## ASSIGNMENT
The records that follow are to be transcribed word for word.

Start of THE INPUT

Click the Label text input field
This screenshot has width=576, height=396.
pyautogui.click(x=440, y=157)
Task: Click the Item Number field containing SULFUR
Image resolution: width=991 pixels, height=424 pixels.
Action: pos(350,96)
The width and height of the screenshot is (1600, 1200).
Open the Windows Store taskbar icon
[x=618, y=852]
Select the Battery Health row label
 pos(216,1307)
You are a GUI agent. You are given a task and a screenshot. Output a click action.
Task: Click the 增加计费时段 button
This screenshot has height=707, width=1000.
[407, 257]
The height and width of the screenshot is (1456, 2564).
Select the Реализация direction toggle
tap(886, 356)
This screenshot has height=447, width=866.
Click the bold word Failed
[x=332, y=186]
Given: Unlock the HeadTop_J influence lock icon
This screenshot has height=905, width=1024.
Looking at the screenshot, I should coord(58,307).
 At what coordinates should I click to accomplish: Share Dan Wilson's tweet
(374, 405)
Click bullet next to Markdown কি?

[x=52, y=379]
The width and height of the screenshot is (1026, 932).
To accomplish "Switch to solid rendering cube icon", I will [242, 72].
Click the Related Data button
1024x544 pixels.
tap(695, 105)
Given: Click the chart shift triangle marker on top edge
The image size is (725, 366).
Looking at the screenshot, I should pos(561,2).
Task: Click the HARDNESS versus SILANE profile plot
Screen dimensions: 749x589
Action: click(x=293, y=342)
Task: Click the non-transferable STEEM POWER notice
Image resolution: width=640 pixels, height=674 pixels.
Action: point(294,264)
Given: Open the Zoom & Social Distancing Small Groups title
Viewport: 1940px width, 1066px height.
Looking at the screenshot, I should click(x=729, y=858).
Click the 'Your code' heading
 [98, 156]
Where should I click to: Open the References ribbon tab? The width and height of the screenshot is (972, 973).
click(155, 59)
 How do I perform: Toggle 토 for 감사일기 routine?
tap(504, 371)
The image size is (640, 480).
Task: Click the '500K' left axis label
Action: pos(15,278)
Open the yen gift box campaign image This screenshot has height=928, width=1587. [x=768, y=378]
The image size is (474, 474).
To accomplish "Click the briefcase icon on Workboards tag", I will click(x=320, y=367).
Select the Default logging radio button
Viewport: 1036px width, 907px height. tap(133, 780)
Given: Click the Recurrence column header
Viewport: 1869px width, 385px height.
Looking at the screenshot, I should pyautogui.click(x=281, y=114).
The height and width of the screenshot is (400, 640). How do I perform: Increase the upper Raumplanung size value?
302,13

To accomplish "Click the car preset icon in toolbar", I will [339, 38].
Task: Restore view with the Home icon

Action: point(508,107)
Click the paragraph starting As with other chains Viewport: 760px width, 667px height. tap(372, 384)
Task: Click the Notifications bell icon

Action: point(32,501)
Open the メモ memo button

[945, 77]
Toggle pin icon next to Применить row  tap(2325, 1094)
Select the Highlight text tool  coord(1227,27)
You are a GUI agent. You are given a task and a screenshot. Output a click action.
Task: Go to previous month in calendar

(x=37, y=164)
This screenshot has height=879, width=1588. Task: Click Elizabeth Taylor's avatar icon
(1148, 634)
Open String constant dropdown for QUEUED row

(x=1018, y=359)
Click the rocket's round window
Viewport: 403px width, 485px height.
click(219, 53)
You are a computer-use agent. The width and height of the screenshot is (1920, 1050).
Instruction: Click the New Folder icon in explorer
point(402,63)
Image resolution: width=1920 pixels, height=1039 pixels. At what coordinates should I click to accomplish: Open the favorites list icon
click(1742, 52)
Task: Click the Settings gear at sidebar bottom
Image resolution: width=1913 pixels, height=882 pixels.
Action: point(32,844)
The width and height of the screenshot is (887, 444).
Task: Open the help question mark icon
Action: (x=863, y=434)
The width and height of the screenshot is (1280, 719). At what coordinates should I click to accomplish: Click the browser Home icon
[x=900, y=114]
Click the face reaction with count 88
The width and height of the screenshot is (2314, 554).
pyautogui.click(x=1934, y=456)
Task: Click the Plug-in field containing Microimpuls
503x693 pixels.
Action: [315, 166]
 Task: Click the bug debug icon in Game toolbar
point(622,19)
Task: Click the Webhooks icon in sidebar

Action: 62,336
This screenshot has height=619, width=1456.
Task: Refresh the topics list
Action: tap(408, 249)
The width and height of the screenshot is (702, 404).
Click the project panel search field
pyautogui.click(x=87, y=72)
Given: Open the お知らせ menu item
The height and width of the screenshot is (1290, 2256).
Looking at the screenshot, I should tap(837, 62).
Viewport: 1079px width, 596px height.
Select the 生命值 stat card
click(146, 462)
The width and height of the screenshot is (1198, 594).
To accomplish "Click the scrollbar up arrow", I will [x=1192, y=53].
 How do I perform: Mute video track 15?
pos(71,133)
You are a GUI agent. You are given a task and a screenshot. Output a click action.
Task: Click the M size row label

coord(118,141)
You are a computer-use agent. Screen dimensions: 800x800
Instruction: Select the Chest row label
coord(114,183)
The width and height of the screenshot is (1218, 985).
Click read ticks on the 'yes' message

End of THE INPUT

## SOLUTION FOR THIS EXERCISE
Click the Label text input field
This screenshot has width=576, height=396.
pyautogui.click(x=440, y=157)
Task: Click the Item Number field containing SULFUR
Image resolution: width=991 pixels, height=424 pixels.
Action: pos(350,96)
The width and height of the screenshot is (1600, 1200).
Open the Windows Store taskbar icon
[x=618, y=852]
Select the Battery Health row label
 pos(216,1307)
You are a GUI agent. You are given a task and a screenshot. Output a click action.
Task: Click the 增加计费时段 button
This screenshot has height=707, width=1000.
[407, 257]
The height and width of the screenshot is (1456, 2564).
Select the Реализация direction toggle
tap(886, 356)
This screenshot has height=447, width=866.
Click the bold word Failed
[x=332, y=186]
Given: Unlock the HeadTop_J influence lock icon
This screenshot has height=905, width=1024.
Looking at the screenshot, I should coord(58,307).
 At what coordinates should I click to accomplish: Share Dan Wilson's tweet
(374, 405)
Click bullet next to Markdown কি?

[x=52, y=379]
The width and height of the screenshot is (1026, 932).
To accomplish "Switch to solid rendering cube icon", I will [242, 72].
Click the Related Data button
1024x544 pixels.
tap(695, 105)
Given: Click the chart shift triangle marker on top edge
The image size is (725, 366).
Looking at the screenshot, I should pos(561,2).
Task: Click the HARDNESS versus SILANE profile plot
Screen dimensions: 749x589
Action: click(x=293, y=342)
Task: Click the non-transferable STEEM POWER notice
Image resolution: width=640 pixels, height=674 pixels.
Action: point(294,264)
Given: Open the Zoom & Social Distancing Small Groups title
Viewport: 1940px width, 1066px height.
Looking at the screenshot, I should click(x=729, y=858).
Click the 'Your code' heading
 [98, 156]
Where should I click to: Open the References ribbon tab? The width and height of the screenshot is (972, 973).
click(155, 59)
 How do I perform: Toggle 토 for 감사일기 routine?
tap(504, 371)
The image size is (640, 480).
Task: Click the '500K' left axis label
Action: pos(15,278)
Open the yen gift box campaign image This screenshot has height=928, width=1587. [x=768, y=378]
The image size is (474, 474).
To accomplish "Click the briefcase icon on Workboards tag", I will click(x=320, y=367).
Select the Default logging radio button
Viewport: 1036px width, 907px height. tap(133, 780)
Given: Click the Recurrence column header
Viewport: 1869px width, 385px height.
Looking at the screenshot, I should pyautogui.click(x=281, y=114).
The height and width of the screenshot is (400, 640). How do I perform: Increase the upper Raumplanung size value?
302,13

To accomplish "Click the car preset icon in toolbar", I will [339, 38].
Task: Restore view with the Home icon

Action: point(508,107)
Click the paragraph starting As with other chains Viewport: 760px width, 667px height. tap(372, 384)
Task: Click the Notifications bell icon

Action: point(32,501)
Open the メモ memo button

[945, 77]
Toggle pin icon next to Применить row  tap(2325, 1094)
Select the Highlight text tool  coord(1227,27)
You are a GUI agent. You are given a task and a screenshot. Output a click action.
Task: Go to previous month in calendar

(x=37, y=164)
This screenshot has height=879, width=1588. Task: Click Elizabeth Taylor's avatar icon
(1148, 634)
Open String constant dropdown for QUEUED row

(x=1018, y=359)
Click the rocket's round window
Viewport: 403px width, 485px height.
click(219, 53)
You are a computer-use agent. The width and height of the screenshot is (1920, 1050).
Instruction: Click the New Folder icon in explorer
point(402,63)
Image resolution: width=1920 pixels, height=1039 pixels. At what coordinates should I click to accomplish: Open the favorites list icon
click(1742, 52)
Task: Click the Settings gear at sidebar bottom
Image resolution: width=1913 pixels, height=882 pixels.
Action: point(32,844)
The width and height of the screenshot is (887, 444).
Task: Open the help question mark icon
Action: (x=863, y=434)
The width and height of the screenshot is (1280, 719). At what coordinates should I click to accomplish: Click the browser Home icon
[x=900, y=114]
Click the face reaction with count 88
The width and height of the screenshot is (2314, 554).
pyautogui.click(x=1934, y=456)
Task: Click the Plug-in field containing Microimpuls
503x693 pixels.
Action: [315, 166]
 Task: Click the bug debug icon in Game toolbar
point(622,19)
Task: Click the Webhooks icon in sidebar

Action: 62,336
This screenshot has height=619, width=1456.
Task: Refresh the topics list
Action: tap(408, 249)
The width and height of the screenshot is (702, 404).
Click the project panel search field
pyautogui.click(x=87, y=72)
Given: Open the お知らせ menu item
The height and width of the screenshot is (1290, 2256).
Looking at the screenshot, I should tap(837, 62).
Viewport: 1079px width, 596px height.
Select the 生命值 stat card
click(146, 462)
The width and height of the screenshot is (1198, 594).
To accomplish "Click the scrollbar up arrow", I will [x=1192, y=53].
 How do I perform: Mute video track 15?
pos(71,133)
You are a GUI agent. You are given a task and a screenshot. Output a click action.
Task: Click the M size row label

coord(118,141)
You are a computer-use agent. Screen dimensions: 800x800
Instruction: Select the Chest row label
coord(114,183)
The width and height of the screenshot is (1218, 985).
Click read ticks on the 'yes' message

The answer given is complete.